Several of us in this room are wearing tzitit, or fringes, because in the portion we read just moments ago, we were commanded to do so. We are to look upon the fringes, remember the mitzvot and do them. The fringes are to remind us not to go after what our eyes and heart desire, but, rather, to be holy unto G-d.
There are many things in our surroundings that might guide us similarly. When we look at the Torah and consider what it teaches, when we look at a family heirloom and think about what our ancestors sacrificed so that we may be free to live Jewishly, when we cover our heads and are reminded of the respect for G-d this represents and when we hold our prayer books with reverence because they hold holy words, we are further reminded to follow mitzvot. It isn’t a sign of weakness at all that we need these helpers any more than setting an alarm to wake us up, tying a string around our fingers or jotting things down on our ever-expanding to-do lists might be. It is, perhaps, a sign that we’re committed and just don’t want to forget.
When I was studying to receive my smicha (rabbinical ordination), I wrote an essay on the tangible objects in houses of worship. Many people had criticized the statues, stained glass windows, chalices, candle holders and sacred songs as being idols that were worshipped by the parishioners. This, really, couldn’t be further from the truth, at least for most of us.

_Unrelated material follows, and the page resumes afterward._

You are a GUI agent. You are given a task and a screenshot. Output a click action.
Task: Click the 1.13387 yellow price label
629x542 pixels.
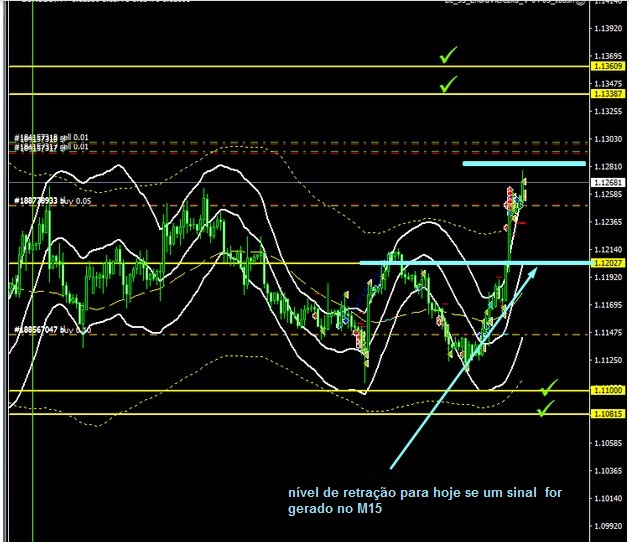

Our home surroundings are meant to uplift, soothe, warm and inspire as are the many social, academic, professional and commercial environments in which we find ourselves. In synagogues, mosques and churches, the hymns uplift, the windows beautify, the paintings tell stories and the statues help people connect with those stories. The fringes? They remind us of who we are and who we can be.
Sacred objects, like sacred spaces, are meant to inspire and to motivate. They help connect us to our souls so that we are not seduced by our eyes rather than being, in and of themselves, objects of veneration. Only G-d occupies that position and we connect to HaShem in such a special way when wrapped in knots and tassels.